Next time you use the toilet, check under the seat.
Someone might be watching you from The Gutter.
Someone might be watching you from The Gutter.
Metropark by Andrew Novak
The air tank on my back clangs against the corrugated tin walls when I move.
The first moments
are taxing, but claustrophobia subsides after only a few minutes.
I settle in.
According to my
estimate, I have roughly an hour and twenty minutes of oxygen remaining.
I look up, through
the tempered glass of my goggles, past the darkness around me. A haze of orange
summer light floods in through the small opening above, which is good. I’ll
need light. Without it, the footage will be too dark and unusable. Artificial
lighting is not an option. Could give away my position and compromise the
entire project.
I remind myself: If anything goes wrong, you work for the university. You’re doing research.
I turn the camcorder over in my gloved hands to inspect the front. The underwater housing is holding
up. A strip of black electrical tape still covers the tiny red light. The lens
is clean. Everything is in order.
I wait.
Cicadas buzz
nearby. Or maybe it’s the cloud of flies around my head. I cannot tell.
Wet heat weighs on
me. For some reason, I hadn’t imagined the drysuit insulating so viciously. No
matter. It’s a necessary evil—the only barrier between me and the biological
cesspit in which I crouch.
My heart leaps at
the sound of the wooden door scraping open just above me.
Through the
opening, a shadowy form of wide hips and round, pale buttocks snuff the orange
glow like a solar eclipse, lowering onto the resting place just above me.

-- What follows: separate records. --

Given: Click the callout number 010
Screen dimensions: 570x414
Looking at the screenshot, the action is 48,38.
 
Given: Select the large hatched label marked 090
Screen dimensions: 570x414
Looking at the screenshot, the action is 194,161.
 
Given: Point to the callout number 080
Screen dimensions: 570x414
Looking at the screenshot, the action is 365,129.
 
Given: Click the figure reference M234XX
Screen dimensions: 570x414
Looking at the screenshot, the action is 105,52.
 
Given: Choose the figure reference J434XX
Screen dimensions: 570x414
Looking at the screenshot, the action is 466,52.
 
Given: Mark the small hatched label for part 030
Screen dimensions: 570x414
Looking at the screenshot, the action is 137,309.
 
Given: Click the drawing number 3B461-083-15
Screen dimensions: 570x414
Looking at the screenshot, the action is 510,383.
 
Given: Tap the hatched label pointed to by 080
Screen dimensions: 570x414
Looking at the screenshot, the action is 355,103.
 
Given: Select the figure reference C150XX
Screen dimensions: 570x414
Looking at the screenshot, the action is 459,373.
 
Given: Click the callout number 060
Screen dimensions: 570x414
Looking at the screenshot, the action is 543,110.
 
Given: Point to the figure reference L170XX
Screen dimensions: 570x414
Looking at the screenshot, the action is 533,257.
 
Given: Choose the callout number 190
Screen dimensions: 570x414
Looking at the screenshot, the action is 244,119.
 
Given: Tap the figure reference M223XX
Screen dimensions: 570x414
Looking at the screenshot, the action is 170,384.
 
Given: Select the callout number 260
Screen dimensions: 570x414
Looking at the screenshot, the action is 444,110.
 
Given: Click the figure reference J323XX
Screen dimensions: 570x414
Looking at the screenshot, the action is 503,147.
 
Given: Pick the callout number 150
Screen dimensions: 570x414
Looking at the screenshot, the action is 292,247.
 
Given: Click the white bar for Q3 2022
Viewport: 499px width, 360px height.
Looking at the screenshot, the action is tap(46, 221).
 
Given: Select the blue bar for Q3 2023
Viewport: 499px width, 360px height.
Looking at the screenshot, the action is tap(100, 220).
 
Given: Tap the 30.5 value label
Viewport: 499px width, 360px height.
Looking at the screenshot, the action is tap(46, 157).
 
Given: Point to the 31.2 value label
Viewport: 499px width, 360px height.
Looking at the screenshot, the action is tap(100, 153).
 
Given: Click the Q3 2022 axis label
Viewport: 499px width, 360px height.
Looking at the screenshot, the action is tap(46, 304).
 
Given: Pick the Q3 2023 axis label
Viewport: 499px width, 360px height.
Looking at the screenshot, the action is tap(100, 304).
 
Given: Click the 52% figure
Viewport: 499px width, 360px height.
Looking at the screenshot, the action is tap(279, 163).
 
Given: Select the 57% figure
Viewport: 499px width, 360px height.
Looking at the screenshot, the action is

Thankfully, there’s still just enough light to see.
I shake.
Nervousness.
Excitement.
My testicles
swell. My member stiffens, fighting the tight neoprene covering my left thigh.
A sharp creak of
flatulence startles me, but I remain calm, focused. A clear stream of urine
dribbles jaggedly onto my chest, down from two parted lips veiled partially in
dark hair.
I lean back slowly.
As the camera
refocuses, I capture a clear shot of the pulsing anus, only a foot or so from
the lens, from my own face.
A calm rises in
me, but my erection rears, writhing aggressively and uncontrollably. My eyes pull
slightly out of focus as they fix on the shadowy orifice. It opens ever so
slightly.
Some say our universe
was born inside a black hole, that black holes are “the cosmic mothers of new
universes.”
Goddesses,
creators of life.
Spacetime slows.
The opening grows
larger, only infinitesimally, though, with each passing second.
My gaze shifts to
the dark, wrinkled ring encircling the black infinity: event horizon.
Puckered flesh, a
circle imperfect. All expanding and contracting.
Breathing.
I stare into the
singularity, that stinking abyss. A perfect recreation of the birth of life as
we know it, some scientists would undoubtedly agree.
I bear witness.
My cock thrashes
wildly without my intent, stretching the neoprene. I clutch it.
Above, the
singularity expands. Matter emerges, dark and slick. Dense. Asymmetrical.
The spasms of my
erection grow faster and more intense. Fuzzy darkness devours the outer edges
of my vision. My body seethes, my mind falls serene.
Soothing chemistry
rushes over my brain like ether. My sex bulges. An unquantifiable amount of
seed drives for release.
The singularity opens
fully, then closes off. Matter drops in front of me. Concurrence.
The contractions
of my sex reach a fever pitch and I fall backward from my knees.
Semen bursts from
my cock. I imagine it as a viscous molecular cloud or an ethereal star
formation.
Falling onto my
back, I let out a soft moan, consumed almost entirely by thick, warm
dark-matter.
Space.
I hear the faint
sound of a woman shrieking in the distance, miles away maybe.
My head sinks
until darkness creeps over my goggles like a slow primordial soup.
My erection jerks
sporadically as it vomits last drops of semen.
My eyes water.
My breathing
slows.
Time passes.
Violent hands
hoist me up. I hear shouting. A gloved hand wipes my goggles, pushing hard on
my face. Pain. Sunlight. Two huge men in hazardous material suits drag me by my
arms toward an armored truck. The words they use are bitter and filthy. I
stumble along, slipping every few steps, catching myself.
I turn, still
dazed. Behind me, another hazmat man seals my camcorder into an orange bag near
the entrance of the crude wooden structure.
“I—I work for the university,” I mutter, exasperated. “I’m doing research.”
“I—I work for the university,” I mutter, exasperated. “I’m doing research.”
I shake and cough.
I taste the rank sludge on my lips and retch.
One of the men at my side
grabs the back of my neck, tightens his grip, and pulls me along.